L’écrivain désormais acclamé Vikki Stone a créé un spectacle exaltant, amusant et palpitant, Caroline : une nouvelle comédie musicalequi a ouvert ses portes hier soir à Le nouveau théâtre Wolsey, Ipswichet quel succès retentissant.
Caroline est une histoire d’amour en 45 tours qui se déroule au milieu de ces jours grisants et paisibles en haute mer où les pirates des plateaux régnaient sur les ondes.
Cela m’a tout ramené grâce à une formidable playlist de succès des années 60, interprétés par un casting d’acteurs-chanteurs aux multiples talents, et à une face B d’une histoire réconfortante d’amour et d’ambition pour vous réchauffer les coques.
Jake Halsey-Jones et Claire Lee Shenfield sont remarquables dans le rôle des amoureux adolescents Robbie et Caroline, qui ont du mal à s’en sortir. L’effronté Robbie est au chômage et ne va nulle part jusqu’à ce qu’il repère une offre d’emploi pour des disc-jockeys dans une nouvelle station de radio.
Après avoir d’abord échoué à impressionner son patron, Declan, il se débarrasse des airs et des grâces d’un présentateur de la BBC et convainc par sa plaisanterie et sa personnalité gagnante. Au cours des trois années suivantes, nous suivons son succès et sa relation difficile avec la fille qu’il aime, accompagnée des luttes de la station de radio pour rester à flot.
Il s’agit d’une production gagnante et sûre d’elle du réalisateur Douglas Rintoul et du co-réalisateur Alex Thorpe, avec Halsey-Jones et Shenfield à la tête d’un casting remarquable et impeccable qui échange habilement les rôles et affiche une diversité musicale impressionnante.
Gareth Cooper est délicieusement maléfique dans son rôle de « Capitaine Crochet », le méchant symbolique, le ministre des Postes du gouvernement, qui entreprend de couler Caroline. Joey Hickman ressemble en tout point à Declan, un entrepreneur ambitieux et bavard, tandis qu’Eloise Richardson excelle dans le rôle de Mary, la meilleure amie de l’adolescente Caroline. Perry Meadowcroft le fait sortir du parc avec sa voix rock.

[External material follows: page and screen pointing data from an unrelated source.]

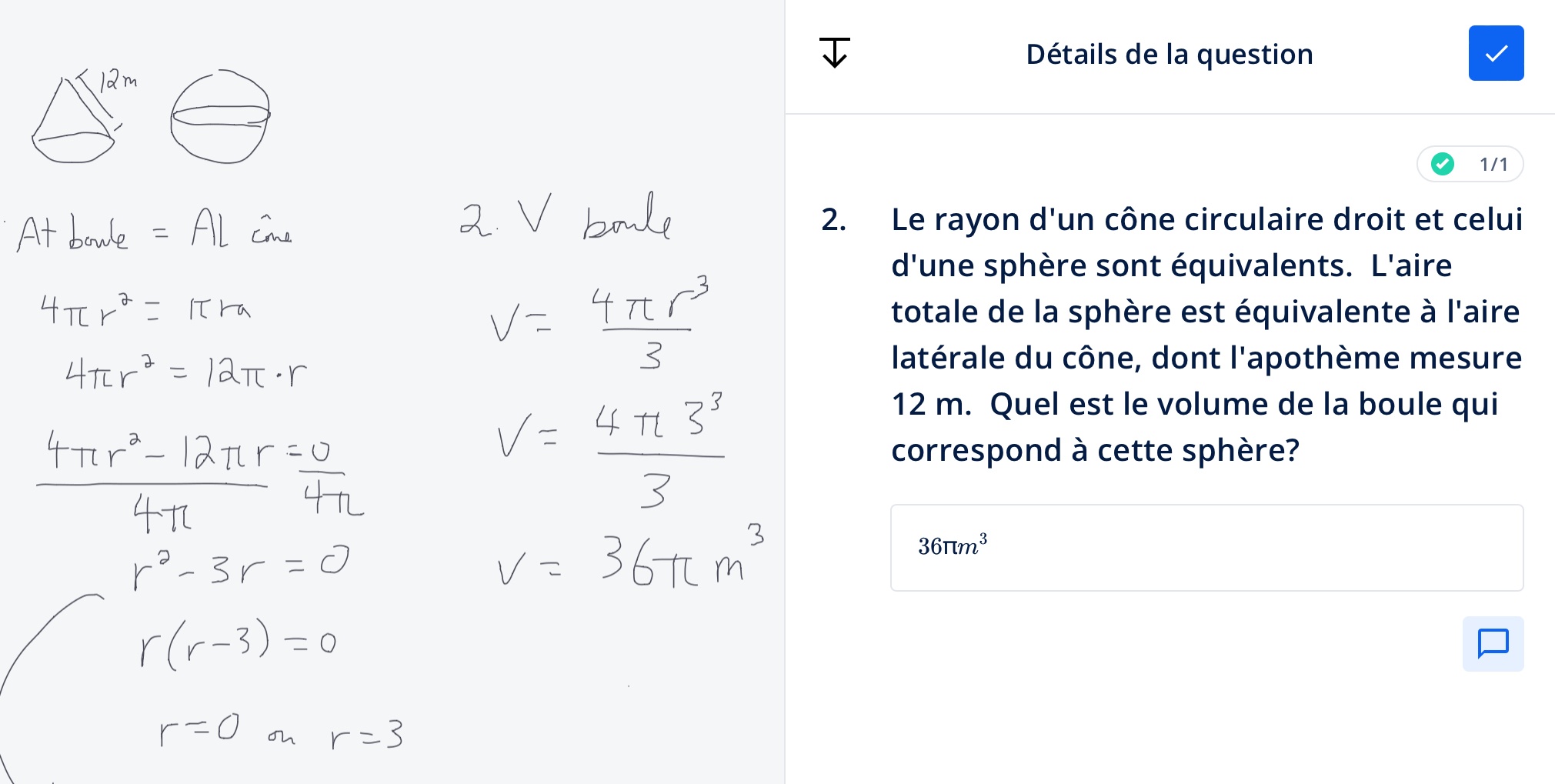Click the question text about the cône circulaire
The width and height of the screenshot is (1555, 784).
1206,334
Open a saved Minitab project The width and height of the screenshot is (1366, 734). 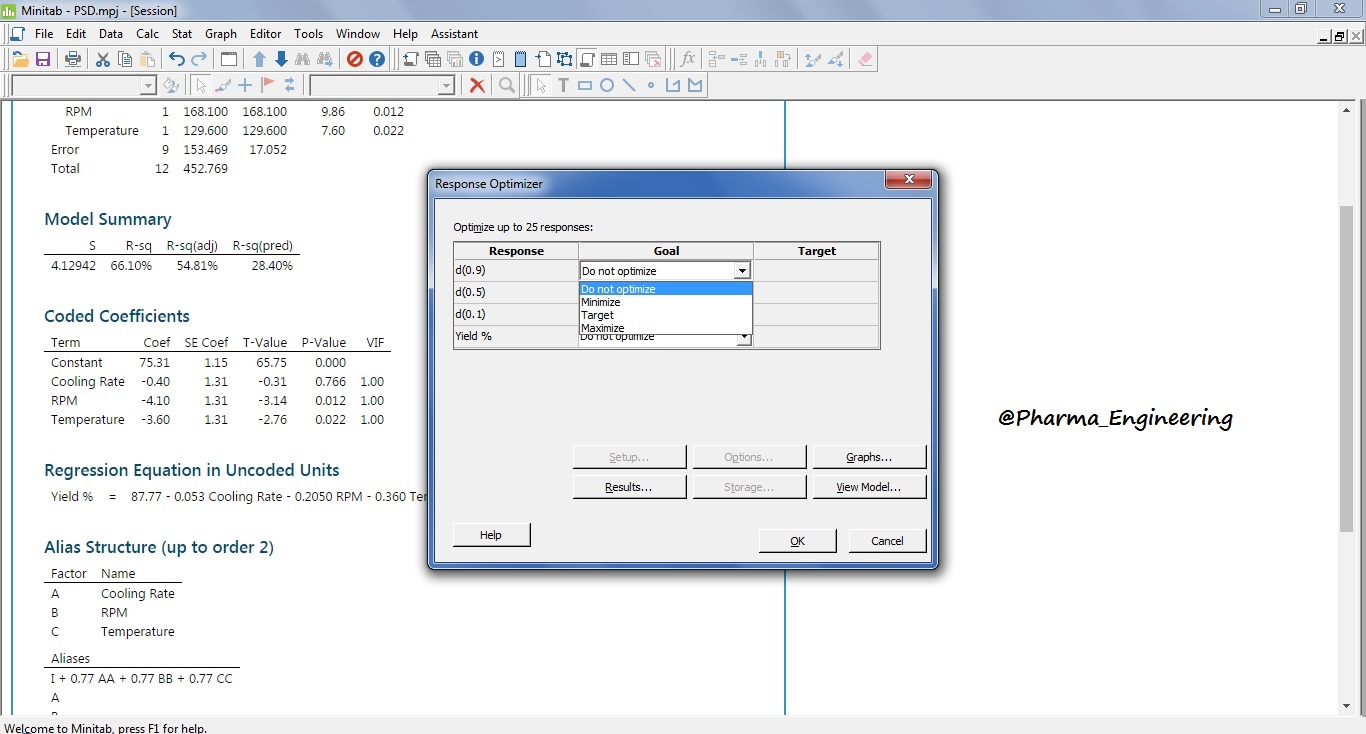[x=20, y=59]
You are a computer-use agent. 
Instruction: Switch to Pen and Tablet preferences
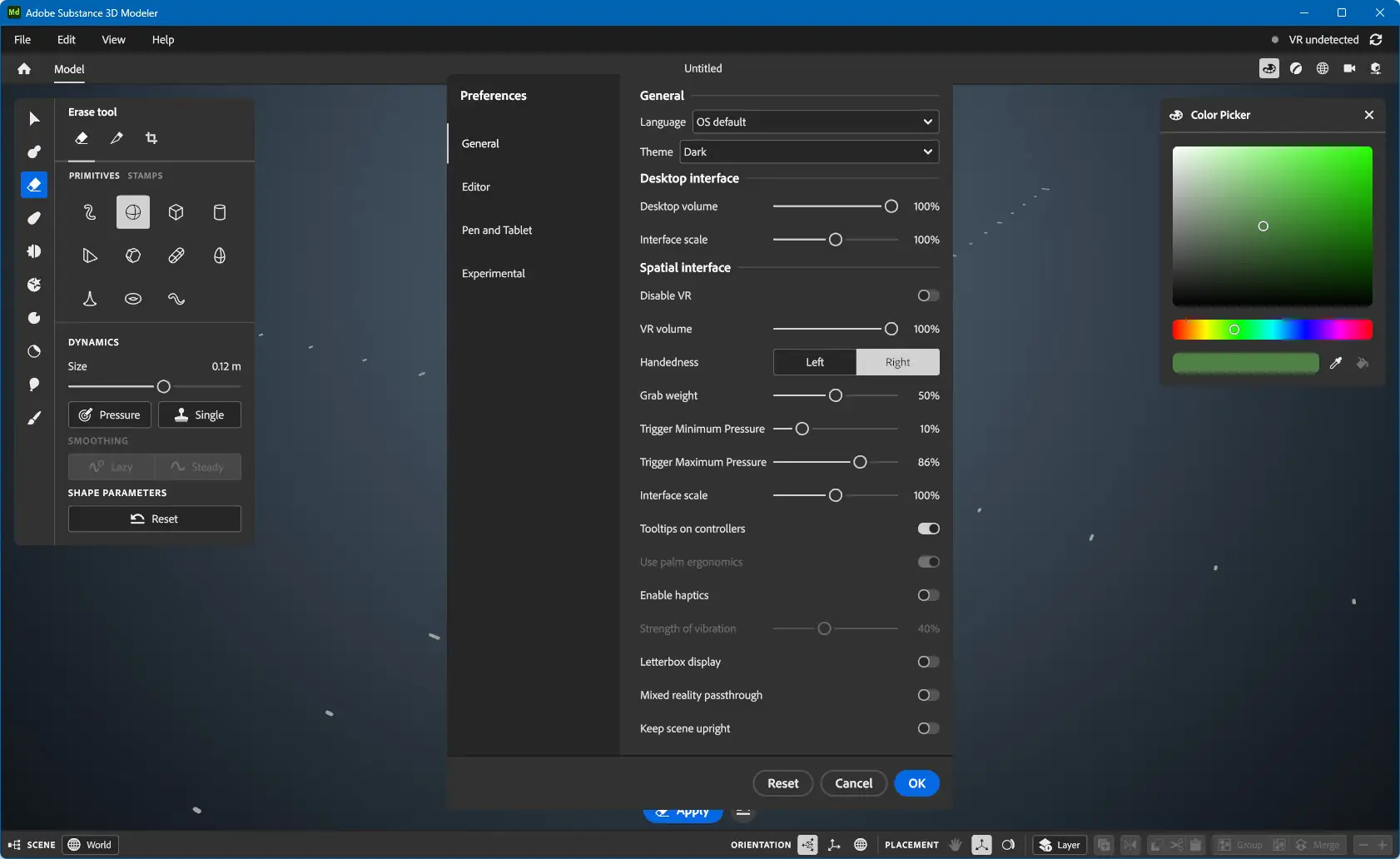(497, 231)
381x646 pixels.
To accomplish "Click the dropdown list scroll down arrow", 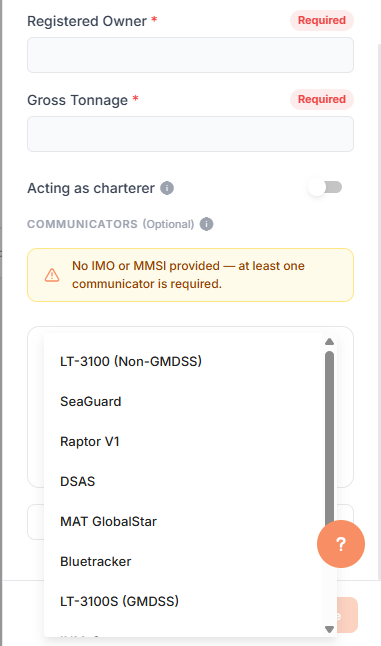I will click(x=329, y=629).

Radio Caroline fut la première radio commerciale du pays et ça a passé trois ans à naviguer sur des eaux agitées et dans un tsunami de manifestations gouvernementales, avant d’être (temporairement) saboté.
Succès pour Caroline : le voyage inaugural de A New Musical autour des théâtres régionaux, soutenu par l’East Anglian Touring Consortium, est assuré – mais je parierais qu’il a aussi les jambes marines pour naviguer dans une couchette du West End.